Quick Start¶
This tutorial will teach you how to install hivemind
, host your own experts and train them remotely.
Installation¶
Just pip install hivemind
to get the latest release (requires Python 3.7 or newer).
You can also install the bleeding edge version from GitHub:
git clone https://github.com/learning-at-home/hivemind
cd hivemind
pip install -e .
Decentralized Training¶
Hivemind is a set of building blocks for decentralized training. In this tutorial, we’ll use two of these blocks to train a simple neural network to classify CIFAR-10 images. We assume that you are already familiar with the official CIFAR-10 example from the PyTorch website.
We build on top of the official example to spin up distributed training of a two-layer neural network by averaging weights. For simplicity, this tutorial will use two non-GPU peers running on the same machine. If you get to the end of this tutorial, we’ll give you an example of actual distributed training of Transformers ;)
For now, let’s run our first training peer:
import torch
import torch.nn as nn
import torch.nn.functional as F
from torchvision import datasets, transforms
from tqdm.auto import tqdm
import hivemind
# Create dataset and model, same as in the basic tutorial
# For this basic tutorial, we download only the training set
transform = transforms.Compose(
[transforms.ToTensor(), transforms.Normalize((0.5, 0.5, 0.5), (0.5, 0.5, 0.5))])

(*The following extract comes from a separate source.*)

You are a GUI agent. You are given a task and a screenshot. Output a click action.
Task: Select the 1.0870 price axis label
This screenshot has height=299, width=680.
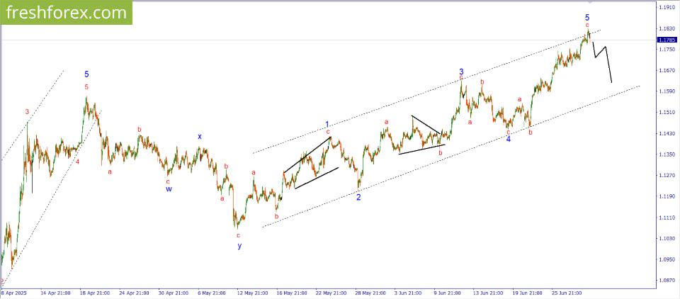[667, 281]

trainset = datasets.CIFAR10(root='./data', train=True, download=True, transform=transform)
model = nn.Sequential(nn.Conv2d(3, 16, (5, 5)), nn.MaxPool2d(2, 2), nn.ReLU(),
nn.Conv2d(16, 32, (5, 5)), nn.MaxPool2d(2, 2), nn.ReLU(),
nn.Flatten(), nn.Linear(32 * 5 * 5, 10))
opt = torch.optim.SGD(model.parameters(), lr=0.001, momentum=0.9)
# Create DHT: a decentralized key-value storage shared between peers
dht = hivemind.DHT(start=True)
print("To join the training, use initial_peers =", [str(addr) for addr in dht.get_visible_maddrs()])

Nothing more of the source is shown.